Technology as a break from learning.

foto thanks to http://www.flickr.com/photos/meesterdickey/

The last two or three weeks of a semester are hard. Teachers are making the big, final push to the end, covering those last little bits of the content and getting students ready for the final exam.  Students are getting sick (or are just coming back from being sick), their brains are feeling bloated and their  muscles and minds  are aching for free time.

Given all of these factors,  I find myself cringing when, with three weeks to go in the term, a faculty member emails be and asks if I could come to his or her class and show the students how to blog or use virtual worlds or find Skype partners for class.  It’s not that I don’t want to explain these things. It is not that I am unprepared to do so…goodness knows I have materials at the ready.  Its just that their timing is all off, and this is not the point in the term when technology needs to make a first and perhaps final appearance.

Alas, there are still many teachers who see educational technology as a “break” from learning, as opposed to a different kind of learning.  They call me in to do a presentation, a show and tell, and to give their students a rest from the rigors of the pluscamperfecto by showing them fun and amusing things in Second Life or Google Earth vs an opportunity to see these structures in use in context by speakers of the language.

When technology appears in the classroom, unannounced, at this moment in the calendar, it is not hard to see why some our students dismiss the potential these tools could provide and instead see it as something fluffy and light, something to fill their “weekly lab hour.” Or why many of them just don’t even explore the possibilities at all.  The message that is being sent via the teacher is that ed tech is something you do when you want to disengage your brain and take a break…not  something you do to recharge it.

Many of our instructors dutifully plan a lab “tour” during the first day of classes, where we explain what tools and technologies are available to all language students.  But even that visit to the lab comes off feeling like a detour in the curriculum, and in the confusion of the first week of the term students don’t remember what’s possible.

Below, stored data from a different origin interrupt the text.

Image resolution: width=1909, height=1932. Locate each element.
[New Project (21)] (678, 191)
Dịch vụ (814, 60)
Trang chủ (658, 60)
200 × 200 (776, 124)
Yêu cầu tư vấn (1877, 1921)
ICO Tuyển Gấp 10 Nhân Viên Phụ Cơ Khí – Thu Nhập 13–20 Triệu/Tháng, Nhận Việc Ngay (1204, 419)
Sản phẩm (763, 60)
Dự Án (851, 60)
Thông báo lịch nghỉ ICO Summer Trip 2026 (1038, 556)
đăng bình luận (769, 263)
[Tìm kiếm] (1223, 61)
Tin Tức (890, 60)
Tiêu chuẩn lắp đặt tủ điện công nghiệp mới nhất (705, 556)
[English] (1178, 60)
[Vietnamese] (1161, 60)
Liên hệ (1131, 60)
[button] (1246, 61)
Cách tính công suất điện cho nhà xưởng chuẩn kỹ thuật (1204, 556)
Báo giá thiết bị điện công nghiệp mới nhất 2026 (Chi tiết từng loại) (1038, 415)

Teachers  presume, oh so wrongly, that their students will “get” this “technology stuff” quickly and one visit to the lab is all they need.  Just because a student uses Skype to call her girlfriend who is studying abroad, this does not mean that the student knows how to find a Skype partner for studying Korean.  But explaining that and squashing these misconceptions takes time.  And nobody seems to want to make time for technology once that syllabus is written, printed, collated and thumped onto the students’ desks.

We have three weeks before the next term begins. I will begin my emails and begin poking and prodding language instructors about what we offer and how we would love to help them incorporate tools into their teaching. We will plan biweekly methodology sessions that (surprise!) will also include information on tools that can encourage different forms of learning. I will train my student assistants to prepare for the deluge.

But I will also be circling week 13 and 14 of the spring syllabus in my calendar and make a note to anticipate a guest appearance or two as well. Because I know that in the spring term that is when the weather changes, the windows open, and teachers will once again look to technology to be their diversion from the very hard work of learning.